TASK DETAILS:
The result should be the lines from the one holding "The width and" to the end of the records below, repeated exactly. No pictures.

RECORDS FOR THE TASK:

┌──

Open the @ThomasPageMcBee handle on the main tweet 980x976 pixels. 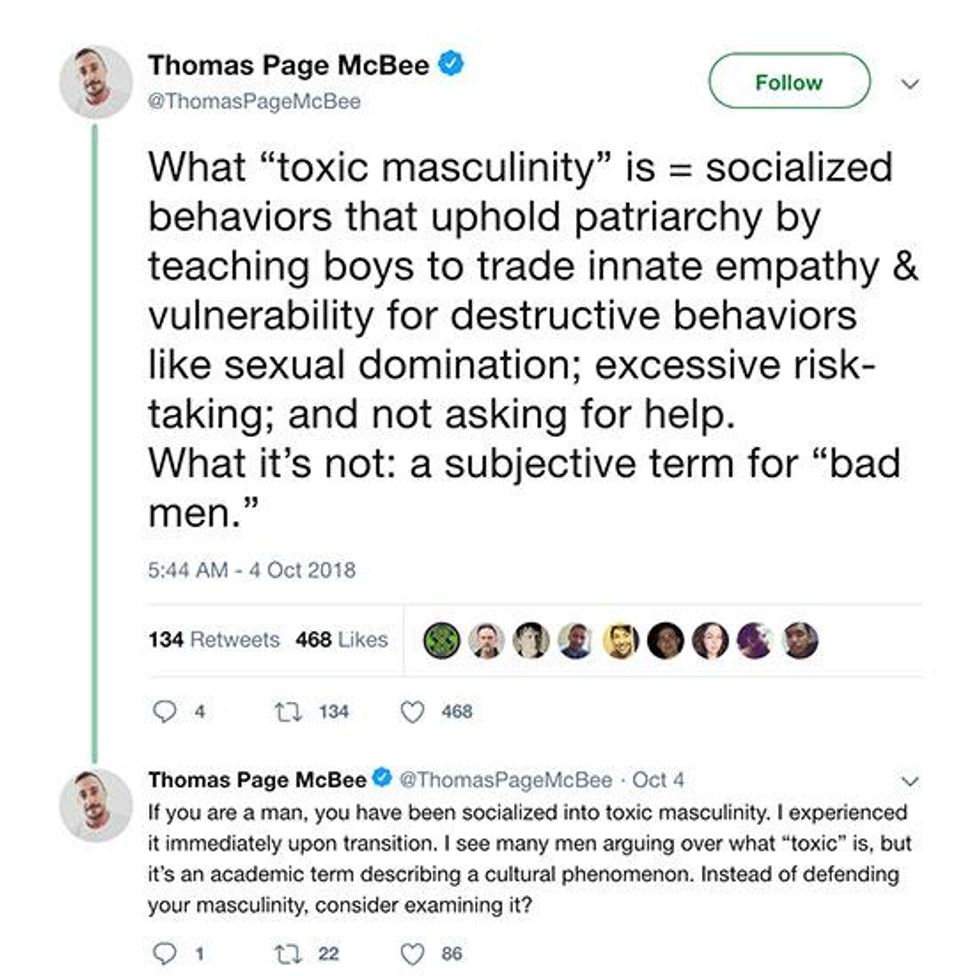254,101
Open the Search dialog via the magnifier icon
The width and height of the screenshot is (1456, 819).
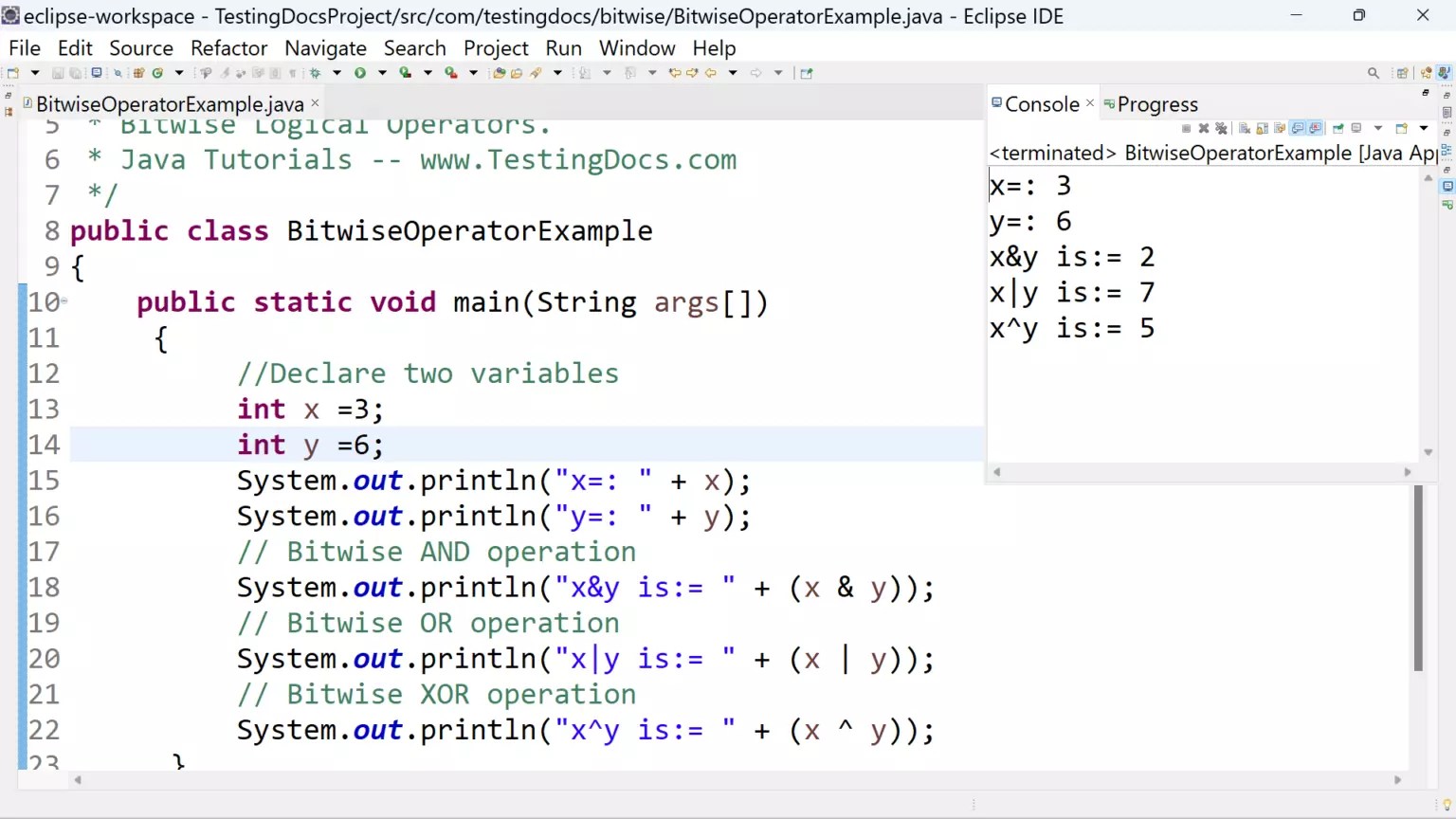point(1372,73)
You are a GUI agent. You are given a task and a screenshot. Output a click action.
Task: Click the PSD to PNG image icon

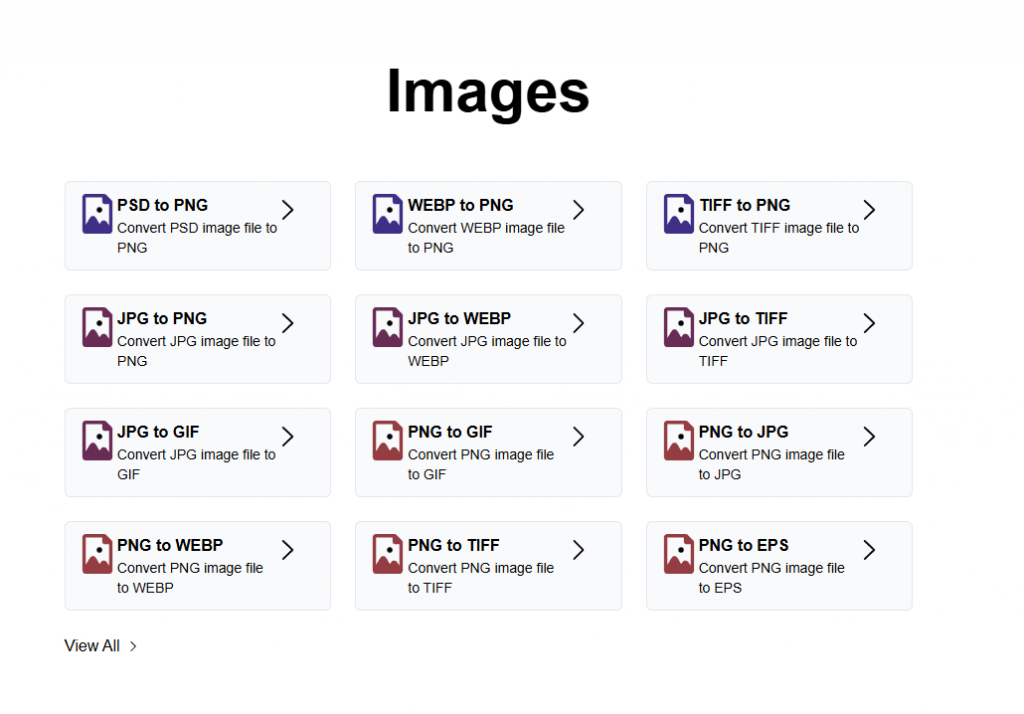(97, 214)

└──

SOLUTION BELOW:
The width and height of the screenshot is (1456, 819).
point(1372,73)
You are a GUI agent. You are given a task and a screenshot. Output a click action.
Task: Click the PSD to PNG image icon

(97, 214)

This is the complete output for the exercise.